On the subject of condiments...

Survivorship Bias!

I'm not sure you can really measure the care with which someone constructs a deception by the success of that deception. That ignores chance. It's like saying someone who spends half their earnings on lottery tickets for five years and then hits for $100 million is a financial genius. They're the same idiot they were before they won.
For some reason I cannot factor in "chance". A car can hit me tomorrow, by chance.

Chance is where our efforts stop. Maybe a fatalistic approach can help (at least to deceive yourself): "if it happens by chance then it was meant to be."

[If] no matter how careful you're being, there is some chance that your deception will fail then I'm not certain how you can advocate shooting even a malicious messenger.
Maybe not, but I will still be loadian the fucking gun.

Put another way: wouldn't you want to know?
NO!
 
Put another way: wouldn't you want to know?
Ah. Correction.

I truly subscribe to justlooking's responses including his exception on wolf's case.

FIRST RESPONSE: Honestly, no.

SECOND RESPONSE: Maybe it matters what it is. If it's something meaningless like seeing prostitutes or getting massages with happy endings or hanging out in Chippendales or something, I'd rather not know. If it's something meaningful like having an affair with my best friend, probably yes.

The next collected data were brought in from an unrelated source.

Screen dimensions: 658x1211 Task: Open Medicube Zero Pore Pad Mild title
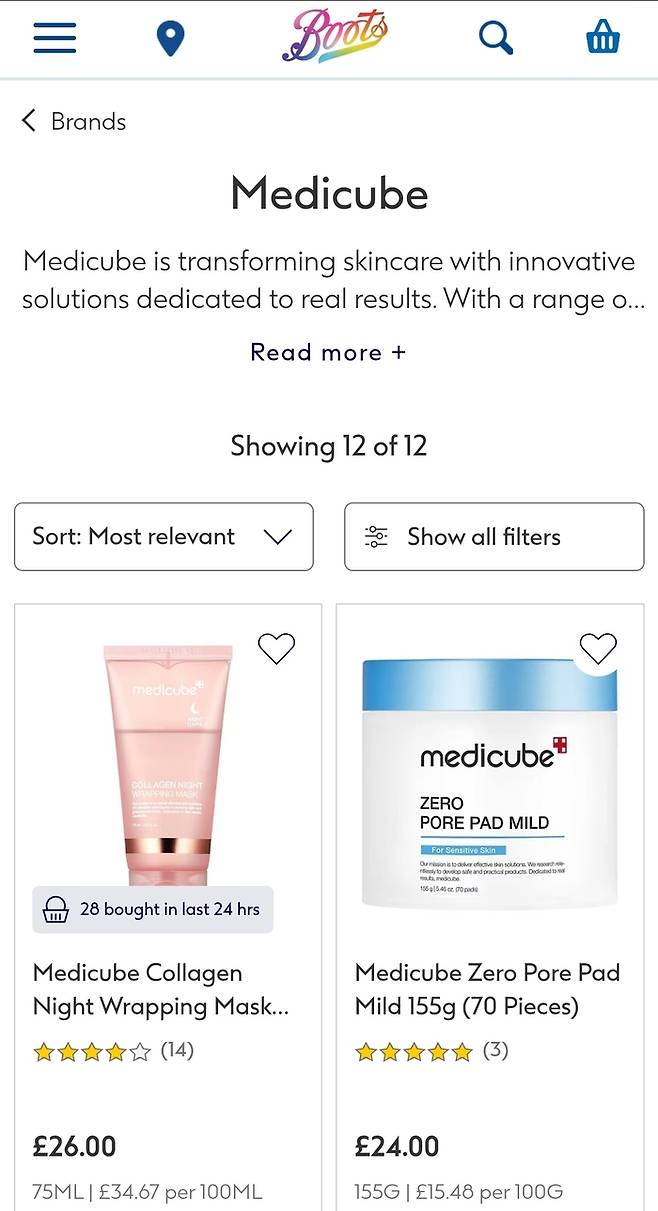(487, 989)
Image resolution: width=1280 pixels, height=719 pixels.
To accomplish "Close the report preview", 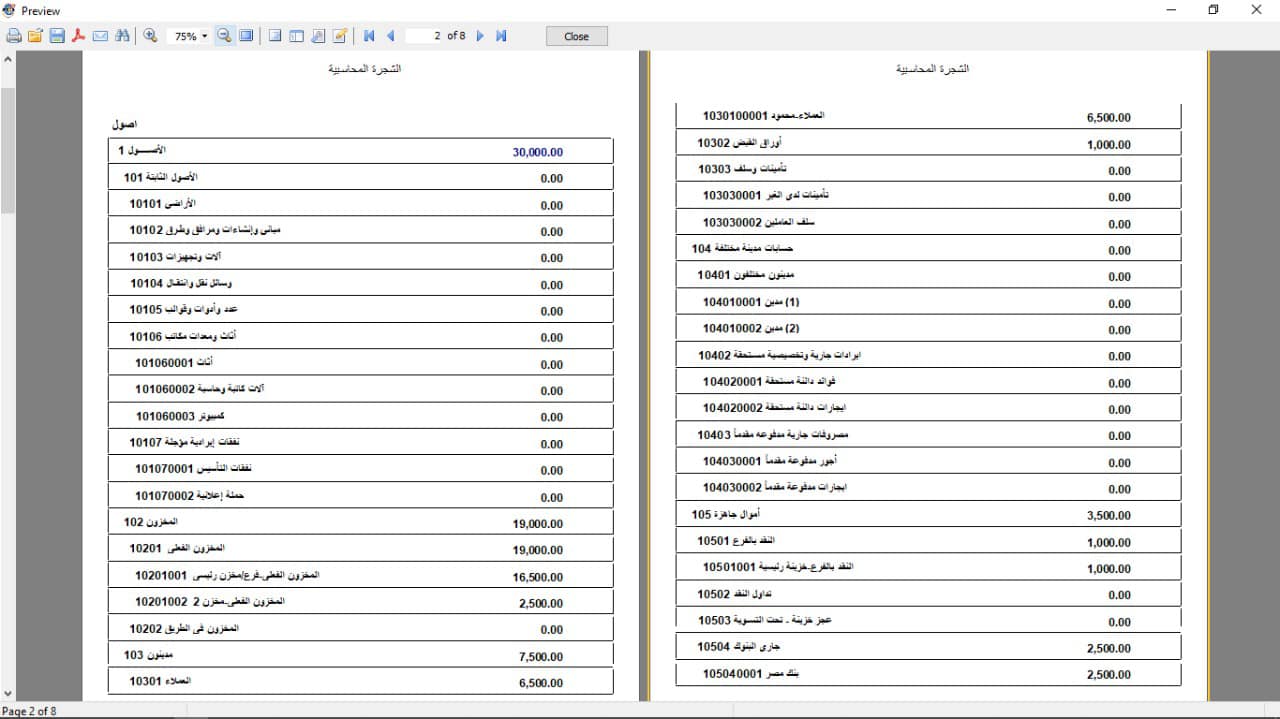I will pos(576,36).
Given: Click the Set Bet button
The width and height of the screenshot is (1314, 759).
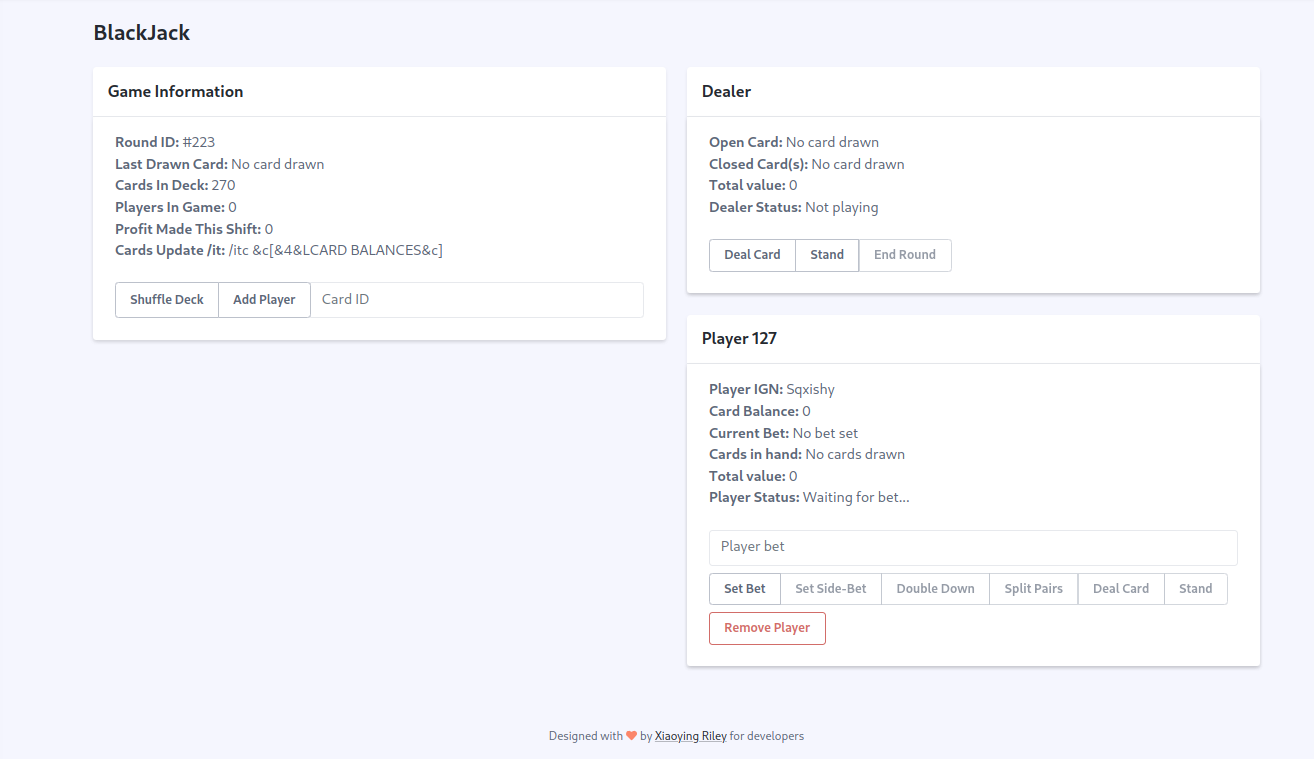Looking at the screenshot, I should pos(744,589).
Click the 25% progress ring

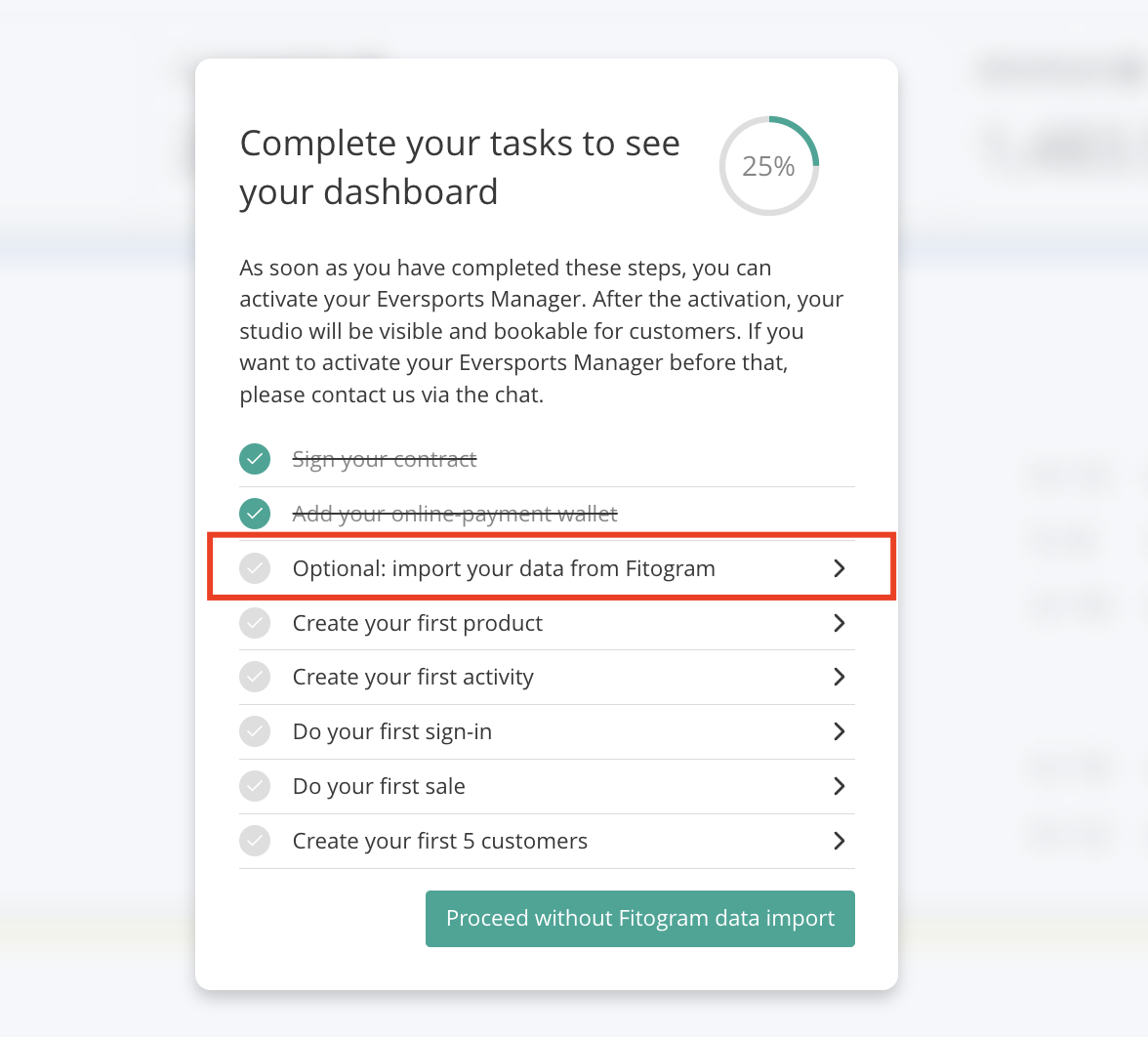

I'll say this for Wolf's situation, though: once she's dead, I'd rather not know anything about anything (although nothing would have been able to stop me from reading those journals, either).
 
So here, located in one forum, are a series of threads to give people reason to go, "Hmmmmm". To think about what they do, how they do it, and to make the way, hopefully, easier for everyone concerned...It doesn't matter what side one comes down on in these discussions. It matters only that they are discussed and thought about.
but see, a year from now, i'm not going to remember your lecture points, or my snazzy responses, or any specific didactic stuff - however smart - from this thread. what i AM going to remember is wolfie's story.

people's stories make ears perk and minds open. they spark interest and compassion and thought and discussion. i mean, it is entertaining to watch people debate ways to apply logic to illogical situations, but that is not the stuff that lives on in me afterwards.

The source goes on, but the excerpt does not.